Tu penses que le top 100 est un objectif réalisable pour toi ?
J’espère, en tout cas, c’est dans un coin de ma tête. Essayer d’être dans le tableau principal à l’Open d’Australie serait vraiment bien. Mais si je n’y suis pas, ça ne sera pas une fin en soi. Je serai aussi content de jouer mes premières qualifications là-bas. Je ne me mets pas forcément de pression, mais oui, le top 100 est dans un coin de ma tête.
Ce que font Arthur Fils et Luca Van Assche, cela t’inspire ?
C’est clair, je les ai vus me dépasser. Il y a encore 2 ou 3 ans, ils étaient derrière moi au classement. Luca, je l’ai joué deux fois, et j’avais gagné assez facilement. Je les ai vus évoluer à une vitesse incroyable, ils sont super jeunes. C’est clair que ça donne envie, mais je suis surtout super content pour eux, ce sont des super mecs. Ça fait du bien au tennis français d’avoir des jeunes qui donnent un peu d’espoir.
Tu en penses quoi justement de cette jeune génération française au global ? Il y a plein de jeunes nés dans les années 2000 qui arrivent, de toi jusqu’à Gabriel Debru par exemple.
On a eu un petit trou après les 4 Mousquetaires, mais je ne trouve pas ça vraiment inquiétant.
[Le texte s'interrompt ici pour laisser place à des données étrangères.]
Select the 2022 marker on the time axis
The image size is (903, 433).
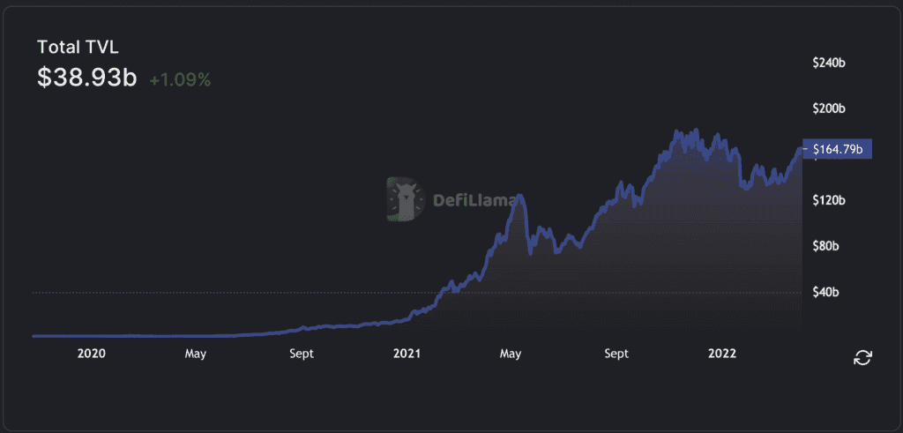(722, 354)
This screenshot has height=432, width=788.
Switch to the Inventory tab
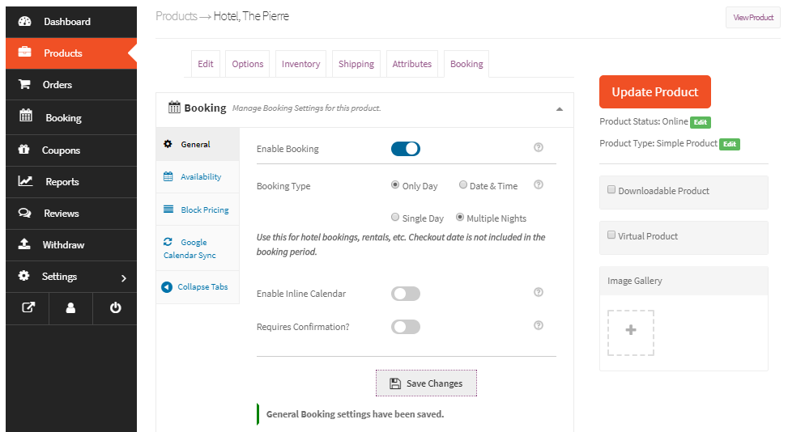pyautogui.click(x=300, y=64)
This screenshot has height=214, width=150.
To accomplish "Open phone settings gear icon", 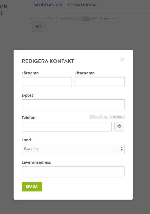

On a plein de jeunes qui jouent super bien, maintenant le niveau est tellement relevé. Il y a pas mal de jeunes qui sont prometteurs, je ne me fais pas de souci. Moi, je suis un peu plus vieux, un peu moins bien classé. Mais c’est vrai qu’on a une belle génération, je trouve, avec [Gabriel] Debru, les 2004, Arthur [Cazaux], Harold [Mayot] ou même Terence [Atmane] qui monte super bien. Je pense qu’il va y avoir énormément de Français qui vont bien jouer plus tard.